Wait Condition Signal JSON Format

When you signal a wait condition, you must use the following JSON format:

  "Status" : "StatusValue",
  "UniqueId" : "Some UniqueId",
  "Data" : "Some Data",
  "Reason" : "Some Reason"


StatusValue must be one of the following values:

  • SUCCESS indicates a success signal.

  • FAILURE indicates a failure signal and triggers a failed wait condition and a stack rollback.

UniqueId identifies the signal to AWS CloudFormation. If the Count property of the wait condition is greater than 1, the UniqueId value must be unique across all signals sent for a particular wait condition; otherwise, AWS CloudFormation will consider the signal a retransmission of the previously sent signal with the same UniqueId, and it will ignore the signal.

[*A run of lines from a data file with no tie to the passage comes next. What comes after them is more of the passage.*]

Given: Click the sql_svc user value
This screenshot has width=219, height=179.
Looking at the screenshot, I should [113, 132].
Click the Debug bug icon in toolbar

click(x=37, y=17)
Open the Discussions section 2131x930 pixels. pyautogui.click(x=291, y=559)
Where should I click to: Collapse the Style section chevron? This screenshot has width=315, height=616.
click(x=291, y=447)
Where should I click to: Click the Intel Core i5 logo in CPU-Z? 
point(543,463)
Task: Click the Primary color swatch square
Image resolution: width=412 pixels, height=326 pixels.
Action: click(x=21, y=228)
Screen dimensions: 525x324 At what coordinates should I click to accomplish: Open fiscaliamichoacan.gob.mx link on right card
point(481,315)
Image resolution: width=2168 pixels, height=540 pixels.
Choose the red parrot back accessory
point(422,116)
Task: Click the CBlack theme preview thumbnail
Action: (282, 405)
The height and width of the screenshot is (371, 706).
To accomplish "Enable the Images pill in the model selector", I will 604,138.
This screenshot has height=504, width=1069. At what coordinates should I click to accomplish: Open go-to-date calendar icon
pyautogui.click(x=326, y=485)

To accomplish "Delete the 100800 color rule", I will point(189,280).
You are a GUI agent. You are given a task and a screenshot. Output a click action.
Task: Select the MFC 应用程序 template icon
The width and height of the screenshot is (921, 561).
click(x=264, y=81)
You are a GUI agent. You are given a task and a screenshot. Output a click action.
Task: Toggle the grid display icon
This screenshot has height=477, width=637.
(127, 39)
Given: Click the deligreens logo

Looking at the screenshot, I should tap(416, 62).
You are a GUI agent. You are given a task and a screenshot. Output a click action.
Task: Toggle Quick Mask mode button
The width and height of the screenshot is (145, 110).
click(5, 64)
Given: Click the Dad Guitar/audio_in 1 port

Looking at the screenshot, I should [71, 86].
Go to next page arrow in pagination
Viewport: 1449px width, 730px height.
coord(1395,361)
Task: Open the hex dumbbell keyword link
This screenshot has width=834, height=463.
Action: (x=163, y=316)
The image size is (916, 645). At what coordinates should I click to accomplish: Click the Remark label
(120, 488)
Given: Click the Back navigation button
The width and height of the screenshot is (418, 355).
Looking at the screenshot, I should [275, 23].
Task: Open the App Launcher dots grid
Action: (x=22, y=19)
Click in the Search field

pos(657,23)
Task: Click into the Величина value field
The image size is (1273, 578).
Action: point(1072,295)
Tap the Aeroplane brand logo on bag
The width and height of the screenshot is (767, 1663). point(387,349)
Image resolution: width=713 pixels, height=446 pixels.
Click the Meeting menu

Data is any information that you want to send back with the signal. The Data value can be accessed by calling the Fn::GetAtt function within the template. For example, if you create the following output value for the wait condition mywaitcondition, you can use the aws cloudformation describe-stacks command, DescribeStacks action, or Outputs tab of the CloudFormation console to view the Data sent by valid signals sent to AWS CloudFormation:

        "WaitConditionData" : {
            "Value" : { "Fn::GetAtt" : [ "mywaitcondition", "Data" ]},
            "Description" : "The data passed back as part of signalling the WaitCondition"

The Fn::GetAtt function returns the UniqueId and Data as a name/value pair within a JSON structure. The following is an example of the Data attribute returned by the WaitConditionData output value defined above:

{"Signal1":"Application has completed configuration."}

Reason is a string with no other restrictions on its content besides JSON compliance.